Royals

Business as usual! The Queen emerges unfazed by damaging Nazi salute footage

Looking as stoic as ever, Her Majesty the Queen drove from Windsor Castle in Berkshire to church on Sunday seemingly unfazed by the release of old footage depicting her giving a Nazi salute.
The Queen driving to church at Windsor

Just days after damaging footage of The Queen, then aged about six or seven, being taught the Nazi salute by her Uncle Edward VIII emerged, the 89-year-old was seemingly soldiering on with business.

Following the release of the 20 second clip by UK publication The Sun, Buckingham Palace issued a strongly-worded statement slamming the video: “It is disappointing that a film shot eight decades ago and apparently from HM’s [Her Majesty’s] personal family archive has been obtained and exploited in this manner.”

It has also been revealed that the Palace is launching an investigation into how the tabloid got their hands on the private footage in the first place.

It is thought that perhaps the home videos were passed on inadvertently to film-makers or that a member of staff copied the footage from the royal archives and then sold it.

Although it is unclear whether the damaging clip was obtained illegally, The Queen’s staff are taking the matter very seriously and will undoubtedly persecute to highest levels of the law.

The video clearly shows The Queen and her mother being taught the Nazi salute by her uncle and known Nazi sympathiser Edward VIII, who went on to become King in January 1936 before abdicating from the throne in December that same year so he could marry American divorcee Wallis Simpson.

- _Data section_
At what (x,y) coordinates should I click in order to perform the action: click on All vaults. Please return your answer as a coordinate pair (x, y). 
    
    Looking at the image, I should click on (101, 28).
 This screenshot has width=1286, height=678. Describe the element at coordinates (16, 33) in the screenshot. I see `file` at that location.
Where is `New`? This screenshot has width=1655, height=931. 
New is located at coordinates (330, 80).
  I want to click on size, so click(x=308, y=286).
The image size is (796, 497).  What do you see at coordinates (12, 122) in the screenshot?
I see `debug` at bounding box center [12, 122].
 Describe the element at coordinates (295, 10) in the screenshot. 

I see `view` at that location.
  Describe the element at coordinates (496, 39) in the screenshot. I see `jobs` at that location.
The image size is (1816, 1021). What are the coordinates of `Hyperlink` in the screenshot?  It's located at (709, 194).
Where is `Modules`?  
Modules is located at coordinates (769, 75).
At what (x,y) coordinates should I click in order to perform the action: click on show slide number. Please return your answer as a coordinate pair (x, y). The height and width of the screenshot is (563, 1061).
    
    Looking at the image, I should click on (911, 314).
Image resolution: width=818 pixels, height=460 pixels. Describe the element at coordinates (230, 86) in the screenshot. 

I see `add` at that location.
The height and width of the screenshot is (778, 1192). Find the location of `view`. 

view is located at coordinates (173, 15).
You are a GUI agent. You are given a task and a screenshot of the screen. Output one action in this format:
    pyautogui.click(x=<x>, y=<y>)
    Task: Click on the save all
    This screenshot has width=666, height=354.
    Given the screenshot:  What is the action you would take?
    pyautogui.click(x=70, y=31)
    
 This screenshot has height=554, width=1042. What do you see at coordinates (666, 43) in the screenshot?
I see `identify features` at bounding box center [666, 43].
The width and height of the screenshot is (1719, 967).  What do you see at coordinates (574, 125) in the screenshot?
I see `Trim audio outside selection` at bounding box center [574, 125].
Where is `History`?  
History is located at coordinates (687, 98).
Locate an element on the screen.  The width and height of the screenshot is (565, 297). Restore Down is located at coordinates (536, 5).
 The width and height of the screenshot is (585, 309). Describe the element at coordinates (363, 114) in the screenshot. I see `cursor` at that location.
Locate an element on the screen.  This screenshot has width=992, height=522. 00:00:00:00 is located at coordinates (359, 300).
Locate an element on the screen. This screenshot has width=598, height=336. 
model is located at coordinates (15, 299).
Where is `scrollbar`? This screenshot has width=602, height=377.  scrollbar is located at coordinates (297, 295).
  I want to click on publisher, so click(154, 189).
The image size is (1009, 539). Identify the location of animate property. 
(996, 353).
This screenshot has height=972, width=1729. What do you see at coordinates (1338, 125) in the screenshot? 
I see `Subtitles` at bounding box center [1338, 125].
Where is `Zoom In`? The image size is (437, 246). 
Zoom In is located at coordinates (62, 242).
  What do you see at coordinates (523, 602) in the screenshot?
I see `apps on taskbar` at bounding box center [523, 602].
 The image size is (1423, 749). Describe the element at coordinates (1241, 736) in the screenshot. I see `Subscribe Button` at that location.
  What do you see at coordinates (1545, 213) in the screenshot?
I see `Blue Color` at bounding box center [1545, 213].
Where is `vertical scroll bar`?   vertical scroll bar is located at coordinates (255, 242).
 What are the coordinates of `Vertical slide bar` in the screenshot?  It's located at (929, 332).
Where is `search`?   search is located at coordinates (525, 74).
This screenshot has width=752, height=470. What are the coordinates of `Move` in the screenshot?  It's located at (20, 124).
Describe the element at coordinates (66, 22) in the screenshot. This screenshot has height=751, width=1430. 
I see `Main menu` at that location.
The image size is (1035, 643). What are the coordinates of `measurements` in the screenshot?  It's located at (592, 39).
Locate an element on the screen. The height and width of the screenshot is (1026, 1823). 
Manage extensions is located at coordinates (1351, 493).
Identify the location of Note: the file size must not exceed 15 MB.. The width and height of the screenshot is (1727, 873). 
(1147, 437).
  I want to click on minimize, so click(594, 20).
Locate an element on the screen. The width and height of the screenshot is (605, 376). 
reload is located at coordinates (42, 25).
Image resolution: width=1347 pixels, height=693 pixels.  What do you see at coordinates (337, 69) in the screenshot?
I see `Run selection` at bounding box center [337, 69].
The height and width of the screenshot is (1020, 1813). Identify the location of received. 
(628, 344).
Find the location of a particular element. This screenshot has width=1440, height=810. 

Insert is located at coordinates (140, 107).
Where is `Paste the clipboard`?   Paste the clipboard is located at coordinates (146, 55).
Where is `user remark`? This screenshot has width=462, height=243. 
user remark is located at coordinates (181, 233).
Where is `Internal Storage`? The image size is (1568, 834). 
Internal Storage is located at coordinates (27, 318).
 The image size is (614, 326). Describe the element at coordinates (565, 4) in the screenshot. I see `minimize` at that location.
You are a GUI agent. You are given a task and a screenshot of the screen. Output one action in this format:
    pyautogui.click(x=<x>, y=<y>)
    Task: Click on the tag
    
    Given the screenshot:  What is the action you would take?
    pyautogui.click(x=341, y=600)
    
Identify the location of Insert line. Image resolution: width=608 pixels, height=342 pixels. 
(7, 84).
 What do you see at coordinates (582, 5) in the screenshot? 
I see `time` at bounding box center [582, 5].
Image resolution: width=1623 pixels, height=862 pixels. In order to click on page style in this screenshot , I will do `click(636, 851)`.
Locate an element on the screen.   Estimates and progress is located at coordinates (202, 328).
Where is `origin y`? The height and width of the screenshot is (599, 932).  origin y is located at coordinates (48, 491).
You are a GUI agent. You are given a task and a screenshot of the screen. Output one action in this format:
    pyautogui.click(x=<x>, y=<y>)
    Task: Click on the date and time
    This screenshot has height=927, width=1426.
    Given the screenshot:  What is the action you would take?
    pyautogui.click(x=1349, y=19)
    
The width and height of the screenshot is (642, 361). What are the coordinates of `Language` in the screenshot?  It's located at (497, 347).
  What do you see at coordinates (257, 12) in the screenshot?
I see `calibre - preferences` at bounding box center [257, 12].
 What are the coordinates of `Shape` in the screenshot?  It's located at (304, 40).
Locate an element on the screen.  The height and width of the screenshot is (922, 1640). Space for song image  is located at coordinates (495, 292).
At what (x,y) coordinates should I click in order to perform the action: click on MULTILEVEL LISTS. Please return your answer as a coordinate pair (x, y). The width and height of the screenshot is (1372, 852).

- _Tasks for this exercise_
a. In the article about the Queen and the Nazi salute footage, how long was the clip released by The Sun?
b. Extend the article about the Queen and the Nazi salute footage, picking up after its final sentence.

- _Responses by item number_
a. 20 seconds.

b.
Her Majesty emerges looking defiant after the Nazi gesture scandal.

On Friday the Palace did some damage control by explaining: “Most people will see these pictures in their proper context and time. This is a family playing and momentarily referencing a gesture many would have seen from contemporary news reels. No one at that time had any sense how it would evolve. To imply anything else is misleading and dishonest.”

They added: “The Queen is around six years of age at the time and entirely innocent of attaching any meaning to these gestures.”

The footage was believed to be captured in 1933, a time when Hitler was just coming to power.

Despite the damaging contents of the clip, the court of public opinion is very much in favour of the sovereign with many expressing the fact that the Queen was simply too young to understand the connotations behind her gesture and the footage has been published out of context to the moment in time.